● **Provided data**

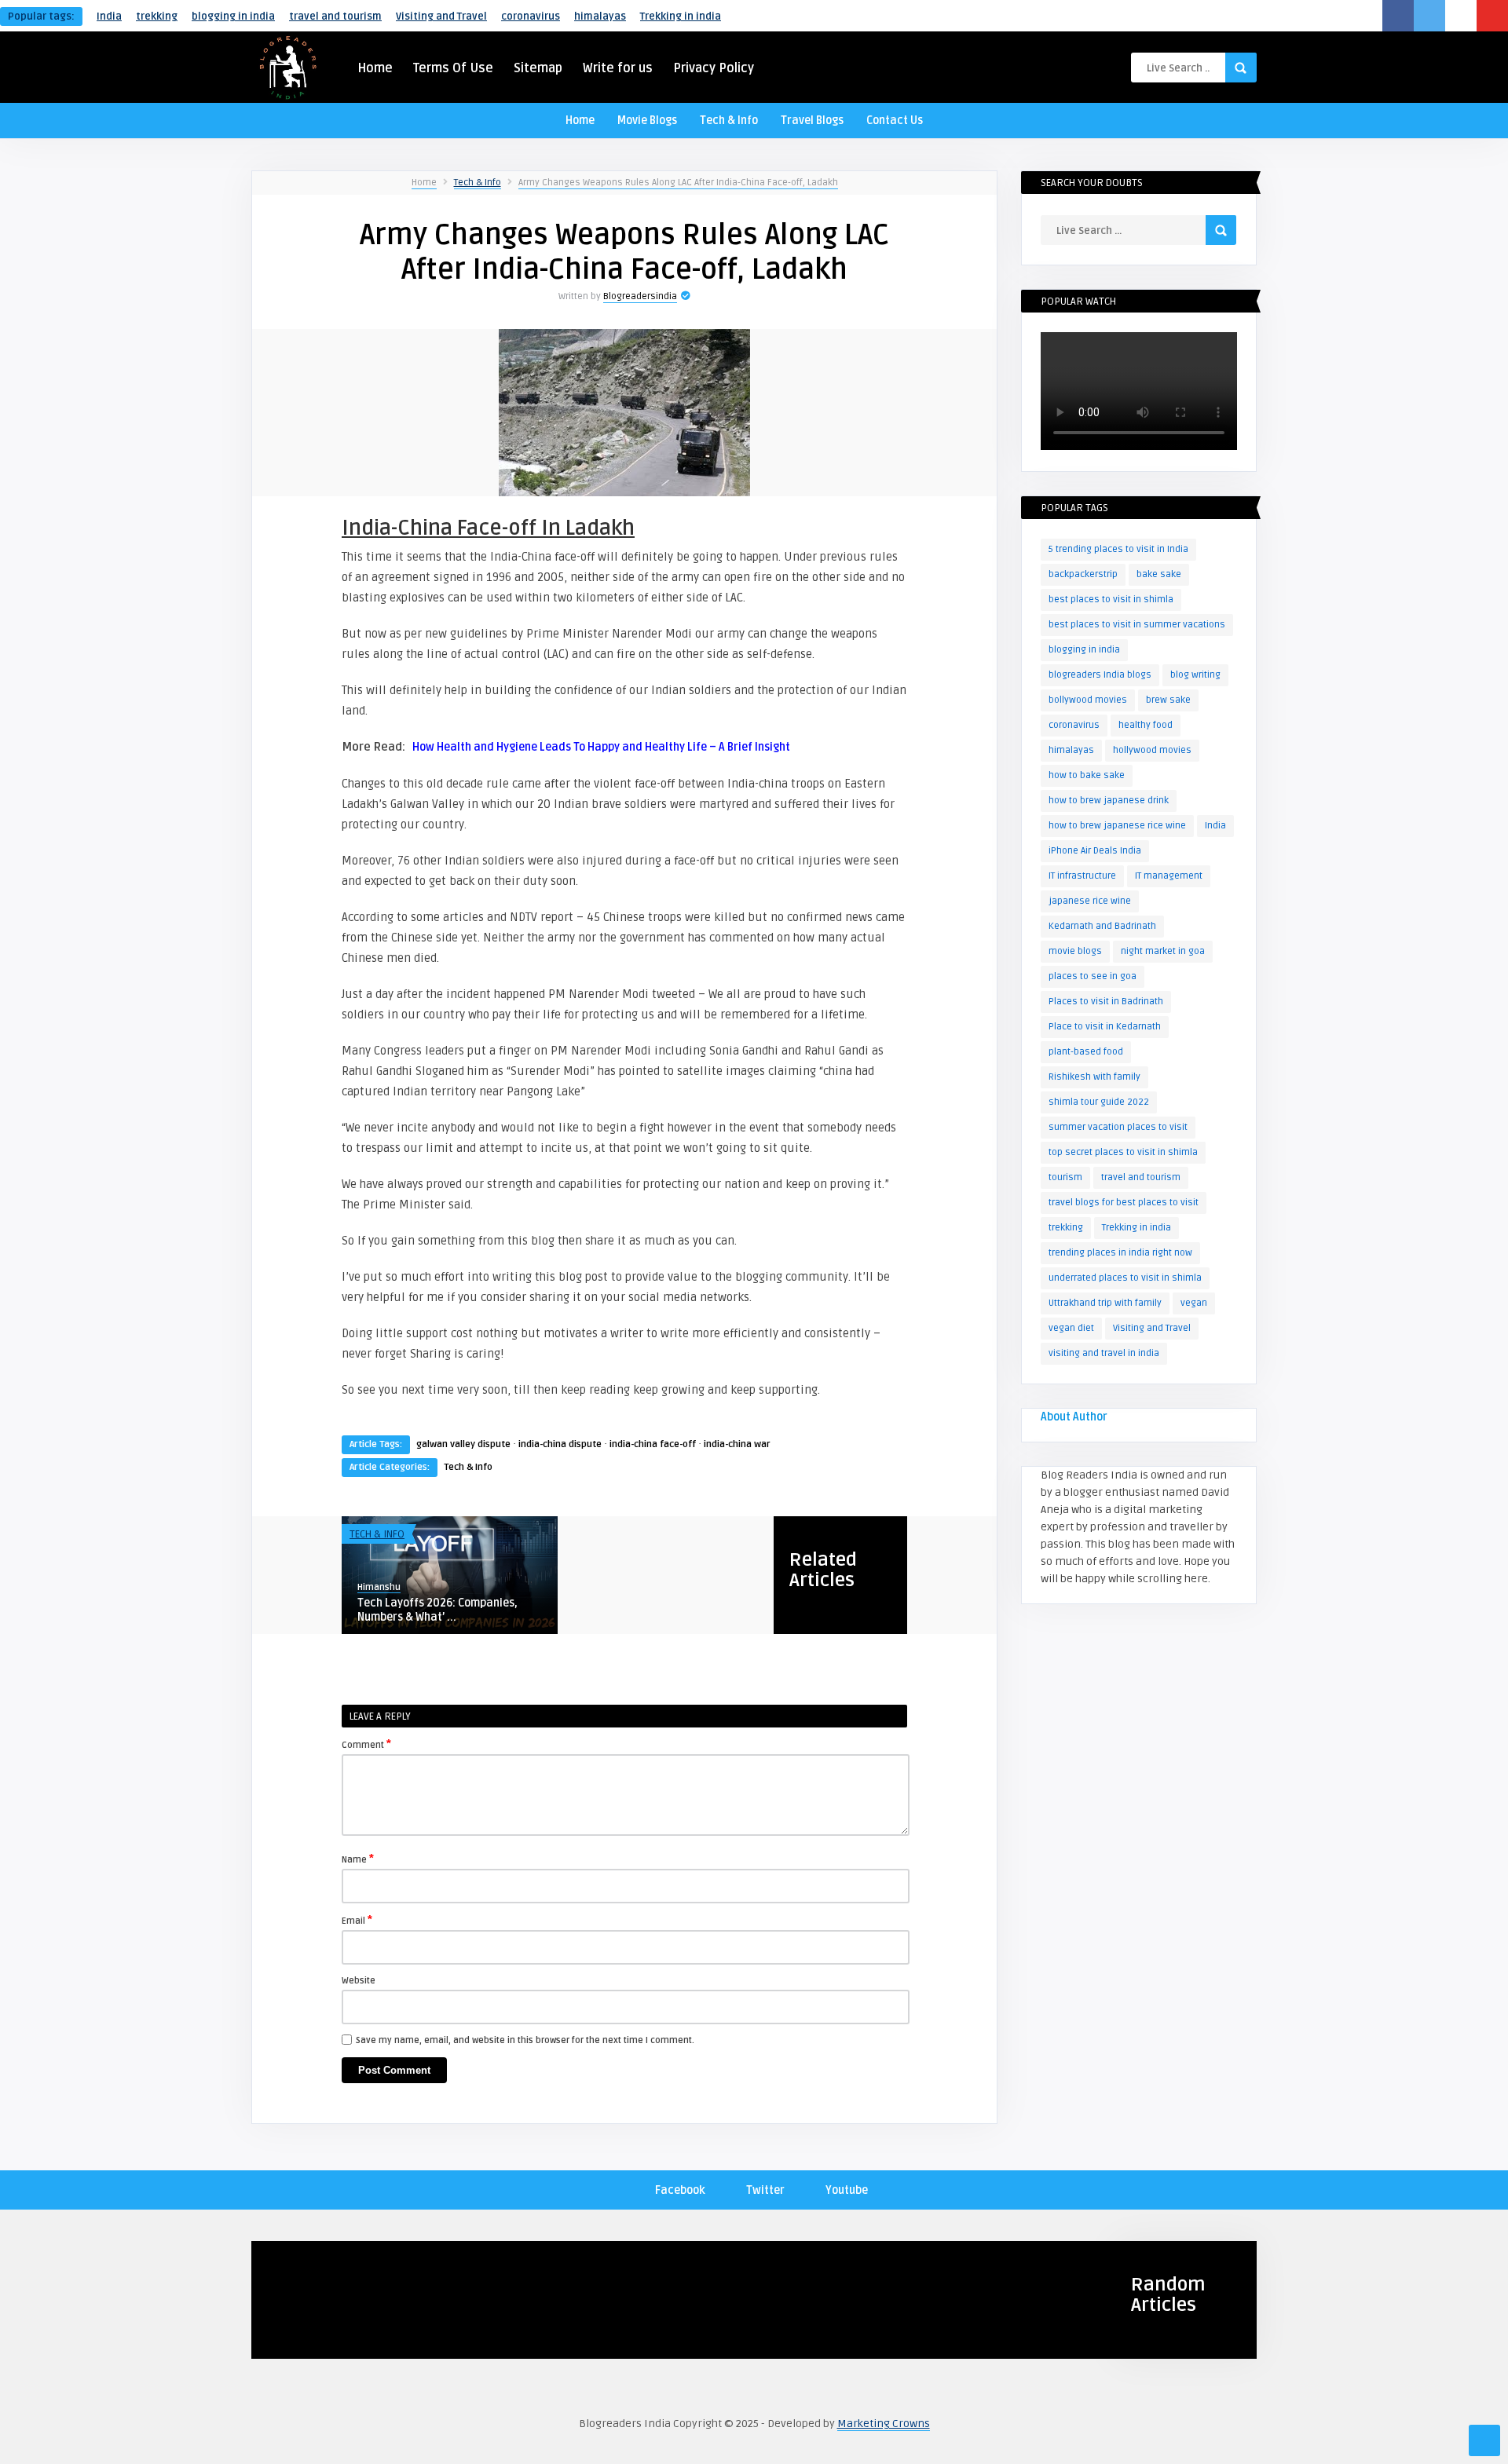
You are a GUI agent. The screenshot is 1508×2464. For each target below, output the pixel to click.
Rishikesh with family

* * *

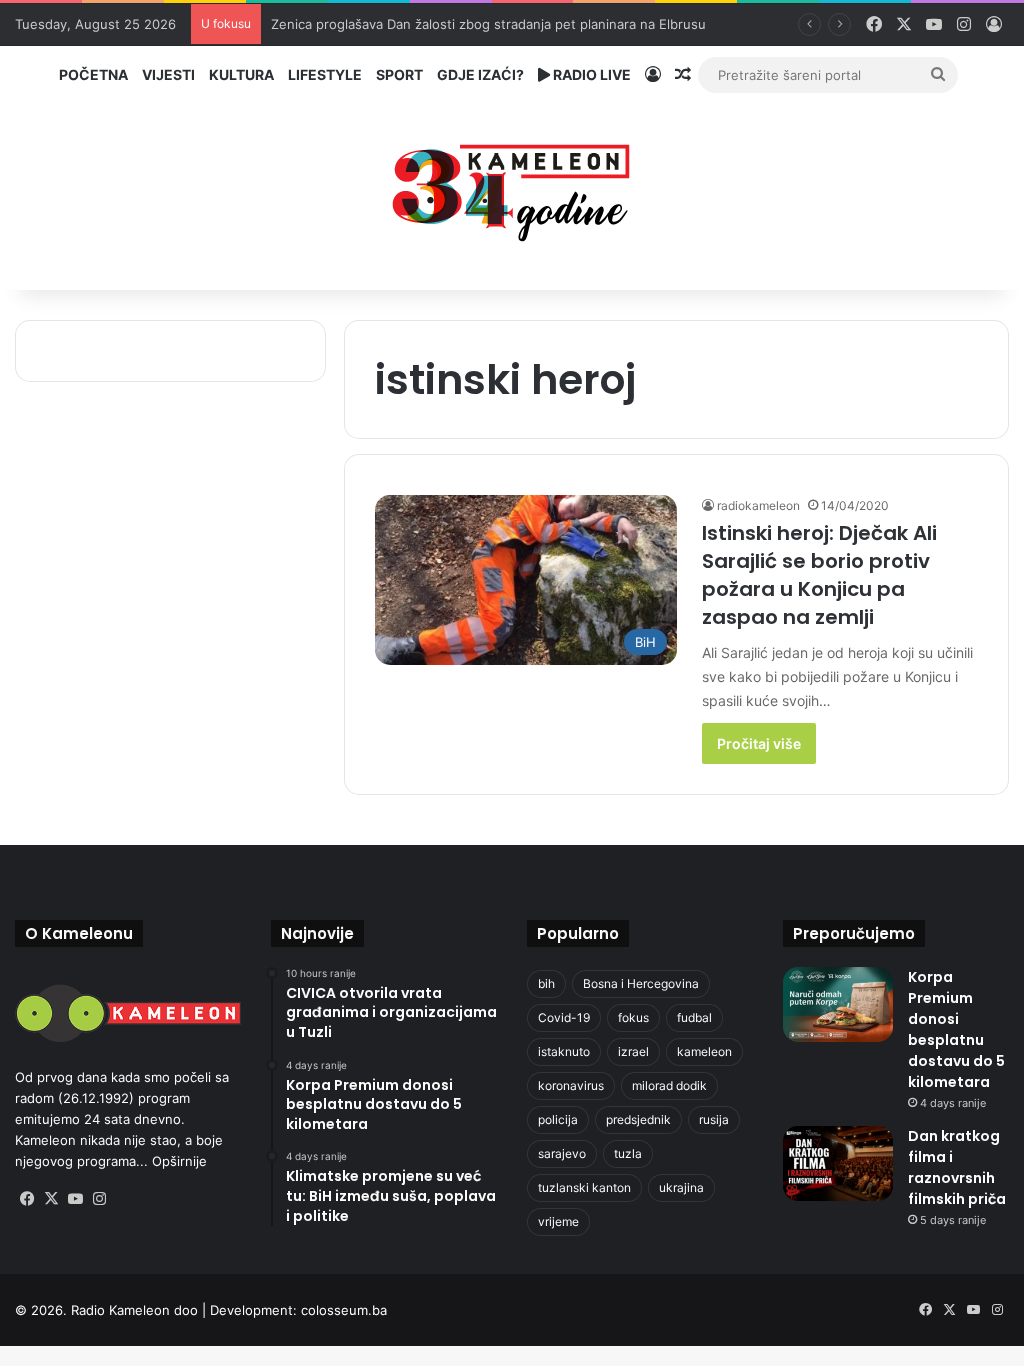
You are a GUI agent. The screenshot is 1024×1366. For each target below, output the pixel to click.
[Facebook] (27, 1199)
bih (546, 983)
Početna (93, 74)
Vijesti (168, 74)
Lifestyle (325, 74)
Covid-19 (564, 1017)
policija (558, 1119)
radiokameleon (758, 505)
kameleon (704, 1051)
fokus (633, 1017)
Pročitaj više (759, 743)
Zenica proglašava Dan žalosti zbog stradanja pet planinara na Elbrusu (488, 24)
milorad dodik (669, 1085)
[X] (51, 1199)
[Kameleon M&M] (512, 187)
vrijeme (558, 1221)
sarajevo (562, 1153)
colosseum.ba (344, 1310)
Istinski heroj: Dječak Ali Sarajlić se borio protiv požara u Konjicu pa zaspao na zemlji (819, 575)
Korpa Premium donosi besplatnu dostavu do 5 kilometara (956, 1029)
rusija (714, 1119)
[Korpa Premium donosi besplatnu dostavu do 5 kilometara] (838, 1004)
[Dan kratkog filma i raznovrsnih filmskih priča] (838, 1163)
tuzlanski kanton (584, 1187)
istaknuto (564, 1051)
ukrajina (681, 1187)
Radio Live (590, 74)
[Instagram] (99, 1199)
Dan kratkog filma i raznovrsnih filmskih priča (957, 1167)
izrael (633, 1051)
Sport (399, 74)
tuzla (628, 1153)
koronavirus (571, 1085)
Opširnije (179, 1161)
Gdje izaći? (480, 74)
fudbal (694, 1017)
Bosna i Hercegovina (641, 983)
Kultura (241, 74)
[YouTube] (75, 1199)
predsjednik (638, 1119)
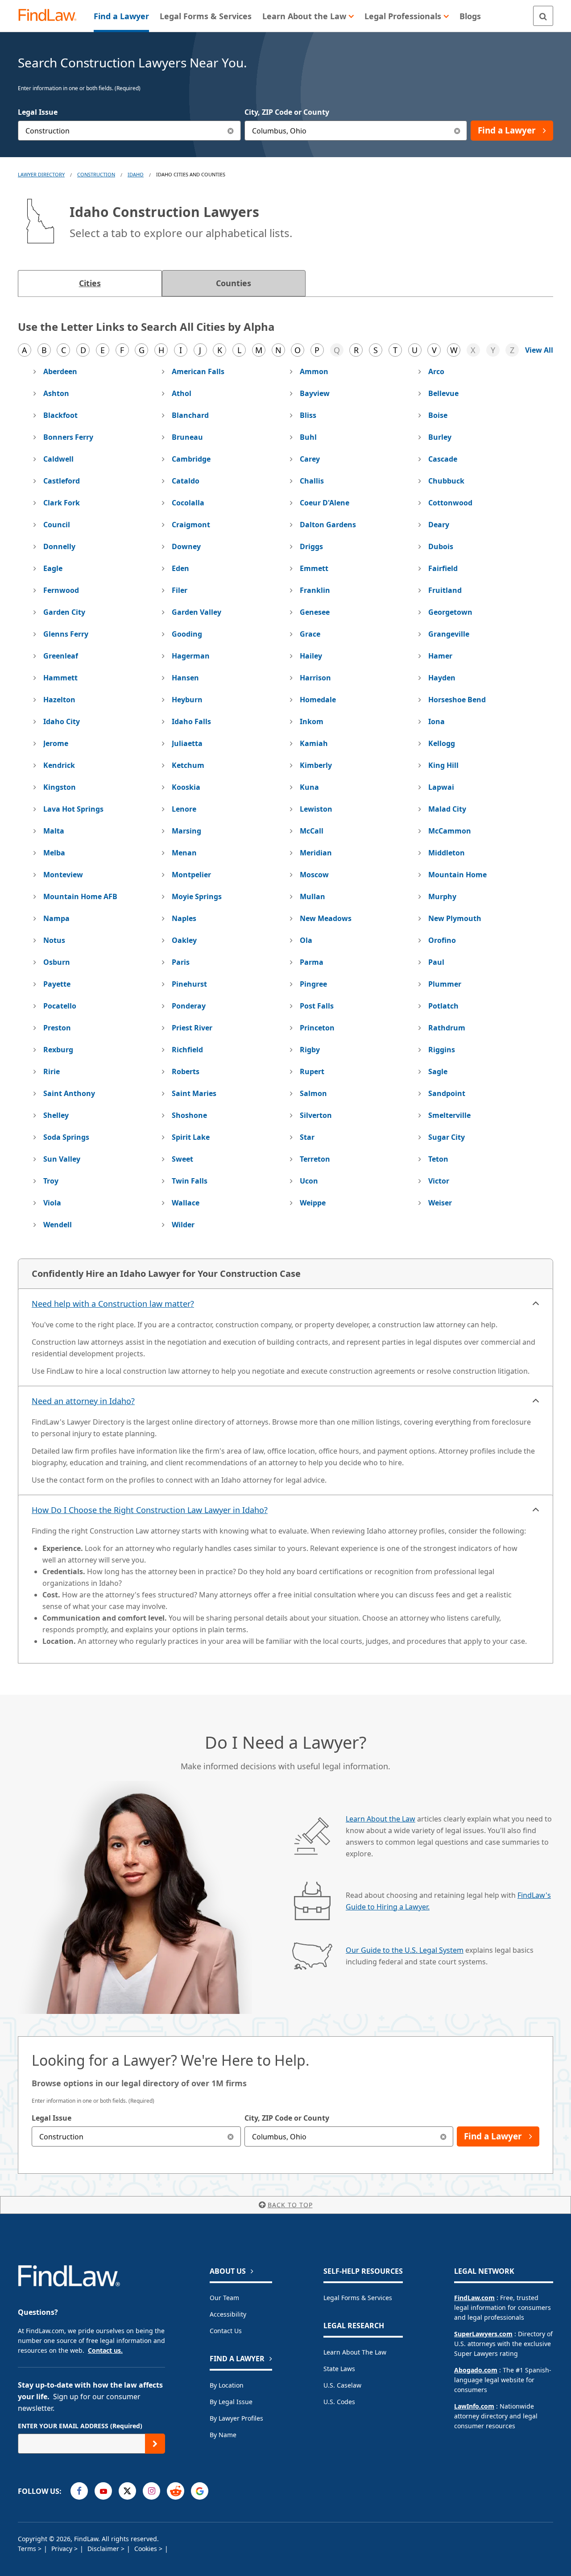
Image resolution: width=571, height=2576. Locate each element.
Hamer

● **Description of the task**
Given the records above, restate word for word only the lines starting at the one with "You are a GUI agent. The screenshot is 1508×2464." and ending at the one with "Rishikesh with family".

● **Written solution**
You are a GUI agent. The screenshot is 1508×2464. For each target below, output the pixel to click.
Rishikesh with family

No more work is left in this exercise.